#### [TASK PROMPT]
From the material below, reproduce exactly the stretch of lines that begins with the line holding "Image resolution: width=1792" and ends with the line holding "Click the Auftrag erstellen button", skipping the pictures.
:::
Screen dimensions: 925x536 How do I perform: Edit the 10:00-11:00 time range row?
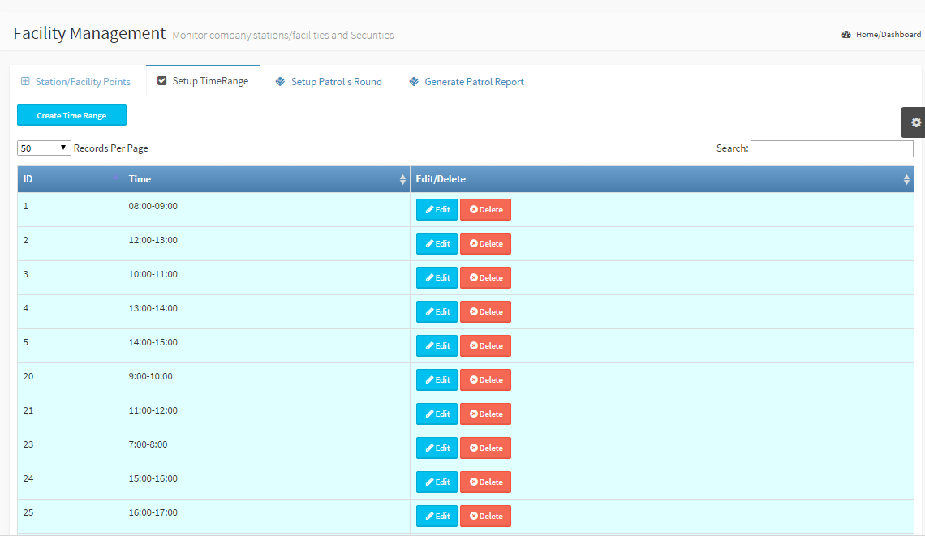(437, 278)
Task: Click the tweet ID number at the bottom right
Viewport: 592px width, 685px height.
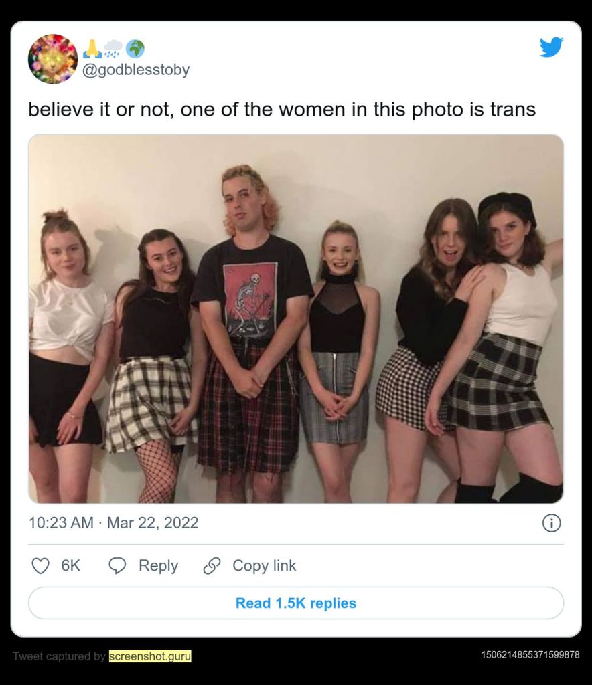Action: (x=530, y=655)
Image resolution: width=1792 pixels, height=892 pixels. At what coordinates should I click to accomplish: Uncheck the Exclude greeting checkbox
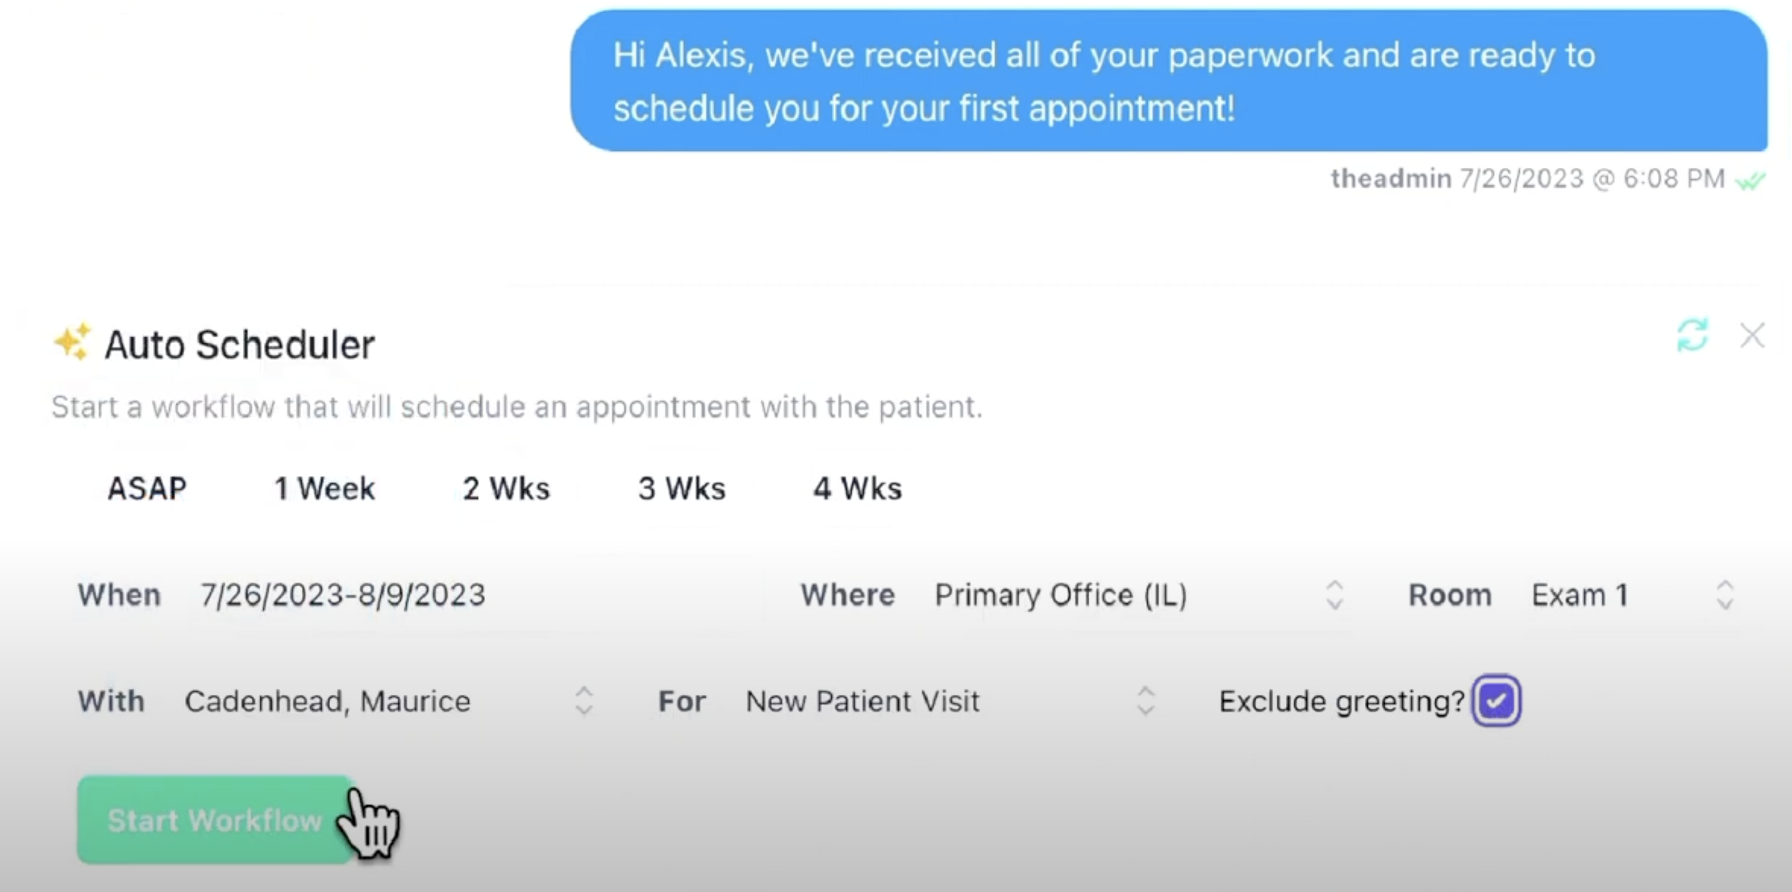1496,700
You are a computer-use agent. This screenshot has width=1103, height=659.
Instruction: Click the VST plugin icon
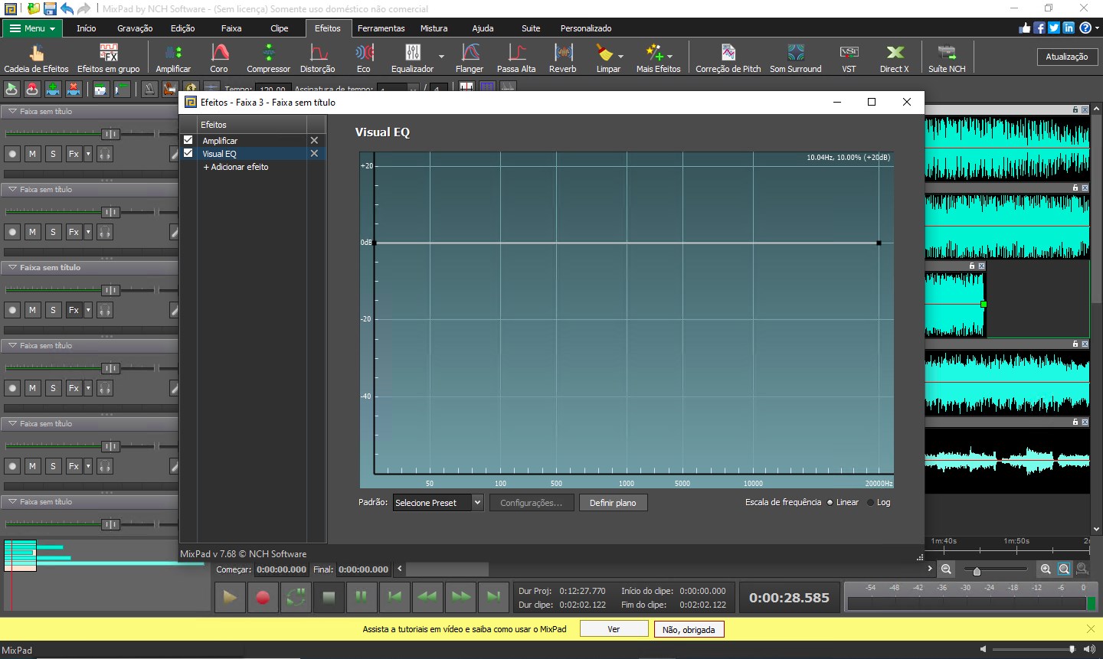pyautogui.click(x=849, y=56)
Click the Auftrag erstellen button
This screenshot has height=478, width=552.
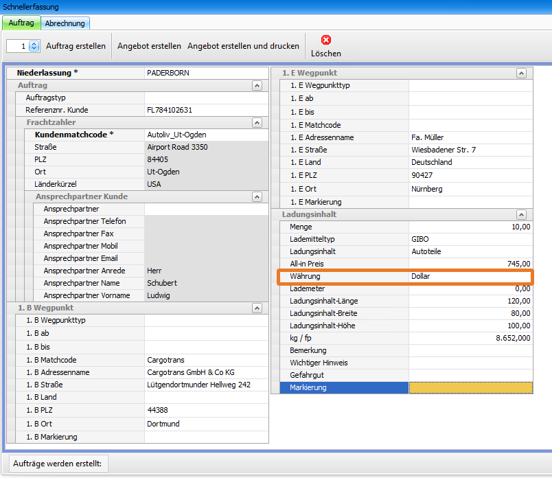click(76, 46)
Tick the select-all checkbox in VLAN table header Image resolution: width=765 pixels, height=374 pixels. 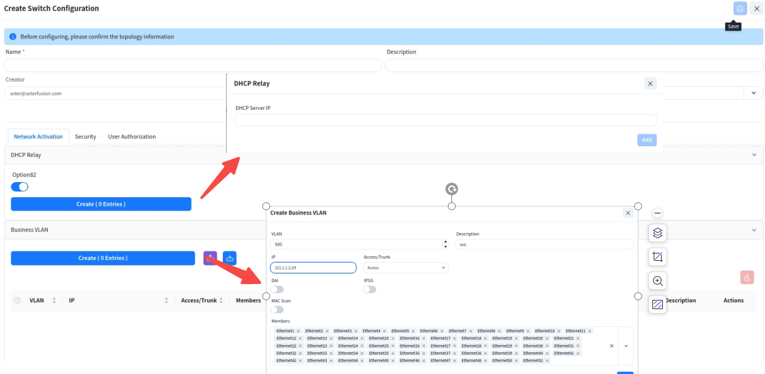17,301
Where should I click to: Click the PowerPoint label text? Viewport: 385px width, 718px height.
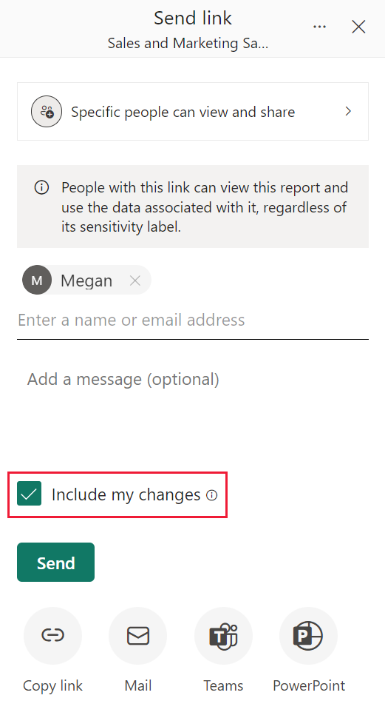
:::
#### [EXERCISE ANSWER]
Image resolution: width=1792 pixels, height=892 pixels. At what coordinates should I click to accomplish: Uncheck the Exclude greeting checkbox
1496,700
You are a computer-use agent. This screenshot has width=1103, height=659.
Instruction: Click the VST plugin icon
pyautogui.click(x=849, y=56)
Click the Auftrag erstellen button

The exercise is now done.